Several intermediate kynurenine metabolites are either neurotoxic (QUIN, 3-HK) or neuroprotective (KYNA, PIC), and therefore of relevance in psychiatric disorders [44, 45, 61]. Tryptophan and kynurenine readily pass through the BBB and can be further metabolised by microglia and astrocytes. In contrast, QUIN, KYNA and PIC do not pass the BBB and must be synthesized in the brain [45].

By comparing to non-transplanted controls, our study revealed increased activity of the kynurenine pathway in all aHSCT patients, both in the periphery and the CNS, without direct association to cognitive impairments or fatigue. Since the resulting increased levels of QUIN in the CSF were not counterbalanced by PIC or KYNA (demonstrated by the decreased PIC/QUIN and KYNA/QUIN ratios), the activation likely contributed to a neurotoxic environment. In plasma, the PIC/QUIN and KYNA/QUIN ratios were not different between transplanted patients and controls (Supplemental Fig. 5), suggesting that QUIN is produced intrathecally. Preclinical studies suggest that CNS macrophage activation is common after aHSCT, as donor-derived macrophages cross the BBB and adapt a microglia-like phenotype, but with increased inflammatory skewing [9, 10]. In our data, CXCL9 and other macrophage-, monocyte- and fibroblast-derived proteins in the CSF correlated to QUIN levels (Fig. 5D), consistent with previous studies suggesting a monocytic lineage origin of this metabolite [62]. Further, the end product NAM was undetectable in patient CSF, suggesting that the pathway is inhibited downstream from QUIN (Fig. 5A), as recently demonstrated in LPS-stimulated macrophages [46].

At onset of both acute and chronic GvHD, peripheral kynurenine pathway activity is stimulated by CXCL9, and correlates with disease severity [63,64,65]. Our results expand on these findings, by suggesting that some degree of monocytic cell activation occurs in the brain of all transplant recipients, resulting in accumulation of neurotoxic kynurenine pathway metabolites. Our proteomic data further suggests that cognitive dysfunction may result from a failure to mitigate this neurotoxicity due to lack of neurotrophic and immune-regulatory proteins.

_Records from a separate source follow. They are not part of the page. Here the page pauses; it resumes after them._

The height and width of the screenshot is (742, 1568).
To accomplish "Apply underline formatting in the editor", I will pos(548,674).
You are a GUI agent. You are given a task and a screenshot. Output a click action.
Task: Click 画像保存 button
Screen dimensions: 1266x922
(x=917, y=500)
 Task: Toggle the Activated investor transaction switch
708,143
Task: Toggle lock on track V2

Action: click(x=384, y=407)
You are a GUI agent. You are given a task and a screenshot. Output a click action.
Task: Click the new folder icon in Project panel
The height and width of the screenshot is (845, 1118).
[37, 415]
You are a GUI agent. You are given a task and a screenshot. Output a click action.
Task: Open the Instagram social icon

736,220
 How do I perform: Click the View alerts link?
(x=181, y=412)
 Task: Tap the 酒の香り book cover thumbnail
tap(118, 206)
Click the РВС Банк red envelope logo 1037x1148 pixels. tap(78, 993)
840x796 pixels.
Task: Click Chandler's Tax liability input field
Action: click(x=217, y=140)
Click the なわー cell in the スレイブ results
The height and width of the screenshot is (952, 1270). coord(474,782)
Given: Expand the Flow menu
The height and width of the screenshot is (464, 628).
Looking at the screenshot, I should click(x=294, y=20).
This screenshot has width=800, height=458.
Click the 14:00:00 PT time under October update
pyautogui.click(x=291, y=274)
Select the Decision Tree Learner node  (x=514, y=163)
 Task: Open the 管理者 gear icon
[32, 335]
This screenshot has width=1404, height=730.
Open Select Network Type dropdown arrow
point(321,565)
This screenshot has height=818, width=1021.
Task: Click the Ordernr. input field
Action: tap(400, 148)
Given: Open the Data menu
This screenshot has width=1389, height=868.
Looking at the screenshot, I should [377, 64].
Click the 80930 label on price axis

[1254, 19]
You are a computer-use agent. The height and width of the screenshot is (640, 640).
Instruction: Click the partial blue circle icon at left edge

Neurobiological aberrations underlying the previously demonstrated reduced prefrontal cortex activity in these patients [6], may ultimately lead to a persistent and relevant clinical phenotype of fatigue and cognitive dysfunction. Pathophysiological understanding of CNS disorders is limited by the invasiveness of brain biopsies. CSF sampling is a practical alternative to enable mechanistic studies through proteomic, RNA sequencing, mass spectrometric and flow cytometric analyses [66, 67]. By combining these approaches, this study demonstrates multiple lines of evidence for a failure in the regulation of CNS immune surveillance, neuroprotection, and metabolism in patients with cognitive dysfunction after aHSCT. Accordingly, exposure to oxidative stress, neurotoxic kynurenine pathway metabolites and increased NK- and T-cell activity were detected, which can all disrupt neuronal circuits responsible for higher cognitive abilities.

Larger longitudinal studies are needed to prove the cause-and-effect of an unbalanced immune activation on neurocognitive sequelae after aHSCT. Such mechanistic understanding will pave the way for targeted treatments and prevention strategies, directed at enhancing neuroprotection, synaptic plasticity, and immune regulation. Limiting the entry of kynurenine pathway metabolites to the CNS after aHSCT could also prove efficient in this regard. Importantly, this study demonstrates that CSF analyses can quantify immune dysregulation and neuronal homeostasis in the brain of aHSCT recipients. Therefore, future clinical trials of treatments for cognitive complications after aHSCT can be readily monitored using similar analyses.